▸ Work instructions:
Write out the entries again. Match each one exactly.

[Stored entries]

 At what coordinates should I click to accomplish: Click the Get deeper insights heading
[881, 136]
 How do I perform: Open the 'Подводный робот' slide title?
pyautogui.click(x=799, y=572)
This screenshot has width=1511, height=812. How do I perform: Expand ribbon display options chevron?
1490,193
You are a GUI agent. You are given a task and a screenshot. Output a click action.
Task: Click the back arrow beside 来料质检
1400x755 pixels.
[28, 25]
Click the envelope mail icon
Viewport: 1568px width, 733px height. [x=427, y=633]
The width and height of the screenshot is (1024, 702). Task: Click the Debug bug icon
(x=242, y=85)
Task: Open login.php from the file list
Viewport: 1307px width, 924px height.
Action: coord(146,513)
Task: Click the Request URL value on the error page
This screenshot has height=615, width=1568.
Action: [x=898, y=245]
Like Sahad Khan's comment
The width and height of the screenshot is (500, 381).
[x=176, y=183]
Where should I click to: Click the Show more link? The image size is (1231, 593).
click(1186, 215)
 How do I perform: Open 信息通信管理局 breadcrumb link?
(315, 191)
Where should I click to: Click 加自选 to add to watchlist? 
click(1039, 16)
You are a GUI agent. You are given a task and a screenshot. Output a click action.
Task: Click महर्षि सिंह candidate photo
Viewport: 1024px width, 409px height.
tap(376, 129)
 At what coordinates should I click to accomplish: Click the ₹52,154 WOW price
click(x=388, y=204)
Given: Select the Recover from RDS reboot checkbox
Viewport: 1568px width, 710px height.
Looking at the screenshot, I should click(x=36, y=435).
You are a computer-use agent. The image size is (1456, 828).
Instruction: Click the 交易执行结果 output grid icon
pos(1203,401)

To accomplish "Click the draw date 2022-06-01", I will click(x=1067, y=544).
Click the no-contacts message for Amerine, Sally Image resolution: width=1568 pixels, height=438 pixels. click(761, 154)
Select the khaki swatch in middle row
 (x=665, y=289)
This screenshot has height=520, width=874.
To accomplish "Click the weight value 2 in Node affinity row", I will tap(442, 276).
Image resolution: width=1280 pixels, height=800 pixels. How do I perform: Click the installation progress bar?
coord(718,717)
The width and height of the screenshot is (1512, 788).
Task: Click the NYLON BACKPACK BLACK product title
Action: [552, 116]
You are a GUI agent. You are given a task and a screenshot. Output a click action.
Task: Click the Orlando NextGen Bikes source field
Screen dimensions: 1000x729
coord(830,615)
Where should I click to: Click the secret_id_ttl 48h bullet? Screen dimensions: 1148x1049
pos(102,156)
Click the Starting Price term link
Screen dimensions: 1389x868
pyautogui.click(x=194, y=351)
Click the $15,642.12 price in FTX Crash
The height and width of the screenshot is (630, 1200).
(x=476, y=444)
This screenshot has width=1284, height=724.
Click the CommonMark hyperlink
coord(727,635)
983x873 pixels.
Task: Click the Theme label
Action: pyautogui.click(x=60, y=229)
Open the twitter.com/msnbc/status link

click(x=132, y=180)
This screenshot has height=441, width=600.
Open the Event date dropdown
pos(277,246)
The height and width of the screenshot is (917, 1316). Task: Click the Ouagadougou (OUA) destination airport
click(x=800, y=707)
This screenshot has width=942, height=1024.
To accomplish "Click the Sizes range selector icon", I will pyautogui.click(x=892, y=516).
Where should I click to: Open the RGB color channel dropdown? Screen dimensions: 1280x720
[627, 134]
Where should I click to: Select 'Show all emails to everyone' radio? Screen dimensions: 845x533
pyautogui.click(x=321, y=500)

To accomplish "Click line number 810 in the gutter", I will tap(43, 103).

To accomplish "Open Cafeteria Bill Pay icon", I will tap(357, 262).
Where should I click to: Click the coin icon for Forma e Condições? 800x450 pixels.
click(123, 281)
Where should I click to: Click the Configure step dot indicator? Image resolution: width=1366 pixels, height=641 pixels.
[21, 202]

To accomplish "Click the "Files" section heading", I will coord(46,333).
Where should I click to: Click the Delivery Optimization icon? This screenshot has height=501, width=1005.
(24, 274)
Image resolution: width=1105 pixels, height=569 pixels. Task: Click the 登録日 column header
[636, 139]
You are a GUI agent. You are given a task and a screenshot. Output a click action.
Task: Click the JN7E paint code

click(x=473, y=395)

▸ Exercise solution:
 At what coordinates should I click to accomplish: Click the Get deeper insights heading
[881, 136]
 How do I perform: Open the 'Подводный робот' slide title?
pyautogui.click(x=799, y=572)
This screenshot has width=1511, height=812. How do I perform: Expand ribbon display options chevron?
1490,193
You are a GUI agent. You are given a task and a screenshot. Output a click action.
Task: Click the back arrow beside 来料质检
1400x755 pixels.
[28, 25]
Click the envelope mail icon
Viewport: 1568px width, 733px height. [x=427, y=633]
The width and height of the screenshot is (1024, 702). Task: Click the Debug bug icon
(x=242, y=85)
Task: Open login.php from the file list
Viewport: 1307px width, 924px height.
Action: coord(146,513)
Task: Click the Request URL value on the error page
This screenshot has height=615, width=1568.
Action: [x=898, y=245]
Like Sahad Khan's comment
The width and height of the screenshot is (500, 381).
[x=176, y=183]
Where should I click to: Click the Show more link? The image size is (1231, 593).
click(1186, 215)
 How do I perform: Open 信息通信管理局 breadcrumb link?
(315, 191)
Where should I click to: Click 加自选 to add to watchlist? 
click(1039, 16)
You are a GUI agent. You are given a task and a screenshot. Output a click action.
Task: Click महर्षि सिंह candidate photo
Viewport: 1024px width, 409px height.
tap(376, 129)
 At what coordinates should I click to accomplish: Click the ₹52,154 WOW price
click(x=388, y=204)
Given: Select the Recover from RDS reboot checkbox
Viewport: 1568px width, 710px height.
Looking at the screenshot, I should click(x=36, y=435).
You are a computer-use agent. The image size is (1456, 828).
Instruction: Click the 交易执行结果 output grid icon
pos(1203,401)

To accomplish "Click the draw date 2022-06-01", I will click(x=1067, y=544).
Click the no-contacts message for Amerine, Sally Image resolution: width=1568 pixels, height=438 pixels. click(761, 154)
Select the khaki swatch in middle row
 (x=665, y=289)
This screenshot has height=520, width=874.
To accomplish "Click the weight value 2 in Node affinity row", I will tap(442, 276).
Image resolution: width=1280 pixels, height=800 pixels. How do I perform: Click the installation progress bar?
coord(718,717)
The width and height of the screenshot is (1512, 788).
Task: Click the NYLON BACKPACK BLACK product title
Action: [552, 116]
You are a GUI agent. You are given a task and a screenshot. Output a click action.
Task: Click the Orlando NextGen Bikes source field
Screen dimensions: 1000x729
coord(830,615)
Where should I click to: Click the secret_id_ttl 48h bullet? Screen dimensions: 1148x1049
pos(102,156)
Click the Starting Price term link
Screen dimensions: 1389x868
pyautogui.click(x=194, y=351)
Click the $15,642.12 price in FTX Crash
The height and width of the screenshot is (630, 1200).
(x=476, y=444)
This screenshot has width=1284, height=724.
Click the CommonMark hyperlink
coord(727,635)
983x873 pixels.
Task: Click the Theme label
Action: pyautogui.click(x=60, y=229)
Open the twitter.com/msnbc/status link

click(x=132, y=180)
This screenshot has height=441, width=600.
Open the Event date dropdown
pos(277,246)
The height and width of the screenshot is (917, 1316). Task: Click the Ouagadougou (OUA) destination airport
click(x=800, y=707)
This screenshot has width=942, height=1024.
To accomplish "Click the Sizes range selector icon", I will pyautogui.click(x=892, y=516).
Where should I click to: Open the RGB color channel dropdown? Screen dimensions: 1280x720
[627, 134]
Where should I click to: Select 'Show all emails to everyone' radio? Screen dimensions: 845x533
pyautogui.click(x=321, y=500)

To accomplish "Click line number 810 in the gutter", I will tap(43, 103).

To accomplish "Open Cafeteria Bill Pay icon", I will tap(357, 262).
Where should I click to: Click the coin icon for Forma e Condições? 800x450 pixels.
click(123, 281)
Where should I click to: Click the Configure step dot indicator? Image resolution: width=1366 pixels, height=641 pixels.
[21, 202]

To accomplish "Click the "Files" section heading", I will coord(46,333).
Where should I click to: Click the Delivery Optimization icon? This screenshot has height=501, width=1005.
(24, 274)
Image resolution: width=1105 pixels, height=569 pixels. Task: Click the 登録日 column header
[636, 139]
You are a GUI agent. You are given a task and a screenshot. Output a click action.
Task: Click the JN7E paint code

click(x=473, y=395)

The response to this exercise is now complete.